[Stored data]

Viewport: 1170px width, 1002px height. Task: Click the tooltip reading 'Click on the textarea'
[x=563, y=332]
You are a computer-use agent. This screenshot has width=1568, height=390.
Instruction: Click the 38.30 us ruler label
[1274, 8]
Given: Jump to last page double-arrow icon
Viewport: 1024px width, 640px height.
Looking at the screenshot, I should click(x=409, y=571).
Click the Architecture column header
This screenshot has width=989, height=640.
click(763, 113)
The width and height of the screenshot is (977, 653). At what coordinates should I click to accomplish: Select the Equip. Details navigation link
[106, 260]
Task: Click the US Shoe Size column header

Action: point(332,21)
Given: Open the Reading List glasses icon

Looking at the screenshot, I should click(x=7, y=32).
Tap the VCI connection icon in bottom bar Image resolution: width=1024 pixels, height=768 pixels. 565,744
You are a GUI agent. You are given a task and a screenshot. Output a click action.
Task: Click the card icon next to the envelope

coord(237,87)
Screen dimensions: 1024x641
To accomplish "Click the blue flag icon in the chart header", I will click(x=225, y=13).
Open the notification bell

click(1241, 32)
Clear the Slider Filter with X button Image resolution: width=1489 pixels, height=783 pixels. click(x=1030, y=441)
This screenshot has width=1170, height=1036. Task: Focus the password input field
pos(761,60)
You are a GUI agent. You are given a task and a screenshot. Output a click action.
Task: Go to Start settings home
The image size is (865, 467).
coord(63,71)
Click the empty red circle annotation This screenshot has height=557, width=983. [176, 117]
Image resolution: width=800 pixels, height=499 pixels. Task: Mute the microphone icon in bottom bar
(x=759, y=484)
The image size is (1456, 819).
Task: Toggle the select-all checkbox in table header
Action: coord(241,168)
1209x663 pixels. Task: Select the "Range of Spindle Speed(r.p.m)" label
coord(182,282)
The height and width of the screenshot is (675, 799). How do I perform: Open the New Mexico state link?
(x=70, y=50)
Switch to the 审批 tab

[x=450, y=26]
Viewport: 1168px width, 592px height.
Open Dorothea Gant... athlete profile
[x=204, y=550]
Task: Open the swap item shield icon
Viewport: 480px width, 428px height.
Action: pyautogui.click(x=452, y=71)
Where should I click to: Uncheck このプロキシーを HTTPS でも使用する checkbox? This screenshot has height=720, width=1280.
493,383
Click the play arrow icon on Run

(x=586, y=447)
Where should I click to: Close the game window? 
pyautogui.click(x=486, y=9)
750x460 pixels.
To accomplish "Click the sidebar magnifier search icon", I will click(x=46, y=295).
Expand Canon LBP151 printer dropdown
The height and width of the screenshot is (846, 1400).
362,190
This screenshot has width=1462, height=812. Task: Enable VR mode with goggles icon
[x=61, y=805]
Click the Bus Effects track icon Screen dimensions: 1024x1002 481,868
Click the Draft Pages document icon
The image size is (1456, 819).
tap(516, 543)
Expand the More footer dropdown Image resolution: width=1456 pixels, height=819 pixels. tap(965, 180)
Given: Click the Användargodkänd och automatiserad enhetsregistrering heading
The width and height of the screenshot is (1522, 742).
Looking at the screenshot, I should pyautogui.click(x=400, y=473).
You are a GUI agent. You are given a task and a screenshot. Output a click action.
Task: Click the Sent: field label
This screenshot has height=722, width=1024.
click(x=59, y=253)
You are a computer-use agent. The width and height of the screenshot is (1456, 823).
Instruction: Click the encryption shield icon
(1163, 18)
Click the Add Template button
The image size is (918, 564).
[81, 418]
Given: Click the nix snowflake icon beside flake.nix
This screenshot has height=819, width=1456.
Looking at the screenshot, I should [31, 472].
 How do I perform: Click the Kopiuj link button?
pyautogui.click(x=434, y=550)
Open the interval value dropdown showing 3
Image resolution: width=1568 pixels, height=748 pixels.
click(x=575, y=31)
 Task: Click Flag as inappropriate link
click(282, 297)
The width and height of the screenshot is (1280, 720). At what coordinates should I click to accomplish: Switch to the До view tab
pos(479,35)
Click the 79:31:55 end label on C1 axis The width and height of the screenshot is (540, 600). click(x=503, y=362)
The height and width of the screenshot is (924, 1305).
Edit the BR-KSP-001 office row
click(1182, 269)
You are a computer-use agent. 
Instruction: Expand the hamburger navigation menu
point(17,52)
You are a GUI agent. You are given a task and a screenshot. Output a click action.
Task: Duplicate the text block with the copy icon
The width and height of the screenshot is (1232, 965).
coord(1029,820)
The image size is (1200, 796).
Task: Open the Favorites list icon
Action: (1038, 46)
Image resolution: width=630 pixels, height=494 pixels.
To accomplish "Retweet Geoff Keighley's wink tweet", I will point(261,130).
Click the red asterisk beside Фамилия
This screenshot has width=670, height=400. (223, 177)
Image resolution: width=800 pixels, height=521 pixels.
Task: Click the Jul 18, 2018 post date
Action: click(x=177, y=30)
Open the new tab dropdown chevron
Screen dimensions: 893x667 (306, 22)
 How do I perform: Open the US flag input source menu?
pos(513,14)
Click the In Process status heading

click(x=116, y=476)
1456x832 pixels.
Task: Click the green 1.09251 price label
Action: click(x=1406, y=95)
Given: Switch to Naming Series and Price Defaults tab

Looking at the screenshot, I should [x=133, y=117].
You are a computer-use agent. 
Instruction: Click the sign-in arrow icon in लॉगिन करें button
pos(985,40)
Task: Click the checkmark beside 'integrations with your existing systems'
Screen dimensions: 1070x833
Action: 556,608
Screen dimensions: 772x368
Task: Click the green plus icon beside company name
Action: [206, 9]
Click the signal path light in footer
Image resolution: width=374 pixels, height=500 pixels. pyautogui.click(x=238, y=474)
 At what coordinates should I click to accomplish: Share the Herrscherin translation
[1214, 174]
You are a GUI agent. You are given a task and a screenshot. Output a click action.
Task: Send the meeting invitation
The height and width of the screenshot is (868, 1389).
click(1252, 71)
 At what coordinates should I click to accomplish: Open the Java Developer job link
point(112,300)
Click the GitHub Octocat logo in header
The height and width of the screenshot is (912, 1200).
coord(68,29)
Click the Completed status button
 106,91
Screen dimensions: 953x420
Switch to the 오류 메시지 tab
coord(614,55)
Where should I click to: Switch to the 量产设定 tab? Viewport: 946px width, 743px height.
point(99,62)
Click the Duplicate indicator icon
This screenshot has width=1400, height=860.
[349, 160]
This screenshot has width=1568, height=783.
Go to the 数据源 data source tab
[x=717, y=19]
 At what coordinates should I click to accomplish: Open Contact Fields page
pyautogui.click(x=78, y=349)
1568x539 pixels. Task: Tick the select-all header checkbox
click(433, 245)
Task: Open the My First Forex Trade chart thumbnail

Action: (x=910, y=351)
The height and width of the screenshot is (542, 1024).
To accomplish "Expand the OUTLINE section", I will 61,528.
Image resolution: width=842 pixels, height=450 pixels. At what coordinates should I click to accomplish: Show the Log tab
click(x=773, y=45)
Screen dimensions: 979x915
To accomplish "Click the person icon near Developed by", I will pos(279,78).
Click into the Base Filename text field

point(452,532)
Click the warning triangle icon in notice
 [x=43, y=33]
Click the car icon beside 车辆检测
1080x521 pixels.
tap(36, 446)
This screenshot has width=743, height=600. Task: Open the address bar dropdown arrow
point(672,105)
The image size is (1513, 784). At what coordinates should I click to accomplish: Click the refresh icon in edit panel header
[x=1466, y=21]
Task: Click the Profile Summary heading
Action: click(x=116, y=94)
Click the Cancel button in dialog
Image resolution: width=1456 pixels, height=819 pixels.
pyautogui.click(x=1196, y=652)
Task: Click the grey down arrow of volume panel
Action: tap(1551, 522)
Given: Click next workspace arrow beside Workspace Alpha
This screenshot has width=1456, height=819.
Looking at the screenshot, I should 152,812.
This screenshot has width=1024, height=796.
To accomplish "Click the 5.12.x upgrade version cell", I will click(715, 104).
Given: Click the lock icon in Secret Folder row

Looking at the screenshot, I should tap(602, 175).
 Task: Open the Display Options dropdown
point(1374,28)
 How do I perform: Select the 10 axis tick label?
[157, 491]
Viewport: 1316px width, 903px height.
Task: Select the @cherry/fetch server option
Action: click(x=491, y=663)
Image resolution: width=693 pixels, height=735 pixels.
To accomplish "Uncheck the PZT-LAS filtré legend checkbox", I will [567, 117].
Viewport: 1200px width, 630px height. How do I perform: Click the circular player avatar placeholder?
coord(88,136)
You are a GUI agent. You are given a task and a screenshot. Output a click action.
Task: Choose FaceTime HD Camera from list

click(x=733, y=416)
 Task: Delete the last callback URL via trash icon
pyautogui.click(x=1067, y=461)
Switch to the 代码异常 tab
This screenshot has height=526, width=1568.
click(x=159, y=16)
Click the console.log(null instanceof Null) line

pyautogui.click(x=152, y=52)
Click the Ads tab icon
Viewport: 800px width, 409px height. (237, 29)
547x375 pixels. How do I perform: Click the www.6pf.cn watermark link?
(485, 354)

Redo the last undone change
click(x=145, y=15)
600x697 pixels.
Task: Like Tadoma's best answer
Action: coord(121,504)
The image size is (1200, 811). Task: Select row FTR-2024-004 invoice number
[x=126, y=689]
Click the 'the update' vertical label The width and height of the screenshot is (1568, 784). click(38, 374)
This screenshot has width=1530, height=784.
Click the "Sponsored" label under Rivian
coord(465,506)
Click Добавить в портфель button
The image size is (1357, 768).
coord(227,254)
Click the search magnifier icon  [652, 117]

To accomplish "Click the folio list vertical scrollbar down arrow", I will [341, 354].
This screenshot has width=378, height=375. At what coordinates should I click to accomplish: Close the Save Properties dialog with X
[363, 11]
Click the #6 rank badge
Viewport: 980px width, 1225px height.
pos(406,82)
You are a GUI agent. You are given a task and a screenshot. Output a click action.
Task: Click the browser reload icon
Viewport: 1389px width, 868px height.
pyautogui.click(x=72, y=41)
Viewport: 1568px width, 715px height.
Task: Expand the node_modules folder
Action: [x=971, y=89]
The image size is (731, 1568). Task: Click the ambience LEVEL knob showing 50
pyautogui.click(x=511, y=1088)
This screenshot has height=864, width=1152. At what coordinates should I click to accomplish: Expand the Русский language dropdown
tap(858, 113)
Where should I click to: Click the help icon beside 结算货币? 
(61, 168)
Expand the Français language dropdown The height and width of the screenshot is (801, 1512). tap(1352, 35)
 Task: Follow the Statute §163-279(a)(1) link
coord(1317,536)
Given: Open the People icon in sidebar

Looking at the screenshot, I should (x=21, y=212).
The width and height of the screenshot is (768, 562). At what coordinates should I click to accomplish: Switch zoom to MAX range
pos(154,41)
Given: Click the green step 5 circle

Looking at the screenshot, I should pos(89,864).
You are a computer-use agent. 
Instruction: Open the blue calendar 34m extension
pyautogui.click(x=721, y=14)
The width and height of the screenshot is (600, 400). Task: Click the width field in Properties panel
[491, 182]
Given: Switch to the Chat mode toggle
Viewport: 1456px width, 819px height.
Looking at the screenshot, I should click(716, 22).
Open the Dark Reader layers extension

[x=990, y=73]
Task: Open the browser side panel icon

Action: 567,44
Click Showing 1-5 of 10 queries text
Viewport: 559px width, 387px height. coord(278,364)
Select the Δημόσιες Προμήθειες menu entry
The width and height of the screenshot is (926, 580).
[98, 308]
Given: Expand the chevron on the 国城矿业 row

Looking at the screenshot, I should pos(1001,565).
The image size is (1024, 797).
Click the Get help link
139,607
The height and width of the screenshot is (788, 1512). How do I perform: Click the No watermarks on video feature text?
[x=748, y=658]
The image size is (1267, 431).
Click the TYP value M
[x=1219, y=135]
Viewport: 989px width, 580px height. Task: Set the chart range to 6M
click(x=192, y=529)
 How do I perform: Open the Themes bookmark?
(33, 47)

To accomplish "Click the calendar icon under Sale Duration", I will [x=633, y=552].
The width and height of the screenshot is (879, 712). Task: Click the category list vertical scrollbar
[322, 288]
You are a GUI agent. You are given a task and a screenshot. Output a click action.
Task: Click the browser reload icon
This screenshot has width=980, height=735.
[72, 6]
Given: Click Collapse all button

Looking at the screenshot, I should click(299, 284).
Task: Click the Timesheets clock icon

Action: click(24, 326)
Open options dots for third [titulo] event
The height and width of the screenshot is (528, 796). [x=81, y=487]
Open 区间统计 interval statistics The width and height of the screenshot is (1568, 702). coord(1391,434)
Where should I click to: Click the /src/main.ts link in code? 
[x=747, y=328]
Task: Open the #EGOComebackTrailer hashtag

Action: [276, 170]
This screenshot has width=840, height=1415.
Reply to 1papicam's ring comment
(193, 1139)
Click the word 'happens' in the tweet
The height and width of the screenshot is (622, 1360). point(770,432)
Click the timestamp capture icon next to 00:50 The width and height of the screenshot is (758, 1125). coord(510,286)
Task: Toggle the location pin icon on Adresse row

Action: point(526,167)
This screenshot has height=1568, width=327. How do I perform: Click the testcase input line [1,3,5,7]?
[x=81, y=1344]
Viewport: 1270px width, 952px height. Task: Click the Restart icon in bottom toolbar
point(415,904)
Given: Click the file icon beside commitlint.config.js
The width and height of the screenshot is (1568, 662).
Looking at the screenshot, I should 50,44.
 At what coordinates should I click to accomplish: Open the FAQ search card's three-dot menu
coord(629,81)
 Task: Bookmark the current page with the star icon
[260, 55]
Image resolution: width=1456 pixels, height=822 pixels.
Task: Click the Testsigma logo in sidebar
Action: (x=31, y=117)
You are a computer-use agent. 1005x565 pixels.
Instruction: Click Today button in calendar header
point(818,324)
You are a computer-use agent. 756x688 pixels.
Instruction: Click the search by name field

Brief: Convert the records into a Markdown table with a "No." column holding a row number and a "Text" column holding the line. Start at the first line of the records, stop after the line containing "Action: pyautogui.click(x=452, y=71)", and leave out blank lines.

Problem solution:
| No. | Text |
|---|---|
| 1 | Viewport: 1170px width, 1002px height. Task: Click the tooltip reading 'Click on the textarea' |
| 2 | [x=563, y=332] |
| 3 | You are a computer-use agent. This screenshot has width=1568, height=390. |
| 4 | Instruction: Click the 38.30 us ruler label |
| 5 | [1274, 8] |
| 6 | Given: Jump to last page double-arrow icon |
| 7 | Viewport: 1024px width, 640px height. |
| 8 | Looking at the screenshot, I should click(x=409, y=571). |
| 9 | Click the Architecture column header |
| 10 | This screenshot has width=989, height=640. |
| 11 | click(763, 113) |
| 12 | The width and height of the screenshot is (977, 653). At what coordinates should I click to accomplish: Select the Equip. Details navigation link |
| 13 | [106, 260] |
| 14 | Task: Click the US Shoe Size column header |
| 15 | Action: point(332,21) |
| 16 | Given: Open the Reading List glasses icon |
| 17 | Looking at the screenshot, I should click(x=7, y=32). |
| 18 | Tap the VCI connection icon in bottom bar Image resolution: width=1024 pixels, height=768 pixels. 565,744 |
| 19 | You are a GUI agent. You are given a task and a screenshot. Output a click action. |
| 20 | Task: Click the card icon next to the envelope |
| 21 | coord(237,87) |
| 22 | Screen dimensions: 1024x641 |
| 23 | To accomplish "Click the blue flag icon in the chart header", I will click(x=225, y=13). |
| 24 | Open the notification bell |
| 25 | click(1241, 32) |
| 26 | Clear the Slider Filter with X button Image resolution: width=1489 pixels, height=783 pixels. click(x=1030, y=441) |
| 27 | This screenshot has width=1170, height=1036. Task: Focus the password input field |
| 28 | pos(761,60) |
| 29 | You are a GUI agent. You are given a task and a screenshot. Output a click action. |
| 30 | Task: Go to Start settings home |
| 31 | The image size is (865, 467). |
| 32 | coord(63,71) |
| 33 | Click the empty red circle annotation This screenshot has height=557, width=983. [176, 117] |
| 34 | Image resolution: width=800 pixels, height=499 pixels. Task: Mute the microphone icon in bottom bar |
| 35 | (x=759, y=484) |
| 36 | The image size is (1456, 819). |
| 37 | Task: Toggle the select-all checkbox in table header |
| 38 | Action: coord(241,168) |
| 39 | 1209x663 pixels. Task: Select the "Range of Spindle Speed(r.p.m)" label |
| 40 | coord(182,282) |
| 41 | The height and width of the screenshot is (675, 799). How do I perform: Open the New Mexico state link? |
| 42 | (x=70, y=50) |
| 43 | Switch to the 审批 tab |
| 44 | [x=450, y=26] |
| 45 | Viewport: 1168px width, 592px height. |
| 46 | Open Dorothea Gant... athlete profile |
| 47 | [x=204, y=550] |
| 48 | Task: Open the swap item shield icon |
| 49 | Viewport: 480px width, 428px height. |
| 50 | Action: pyautogui.click(x=452, y=71) |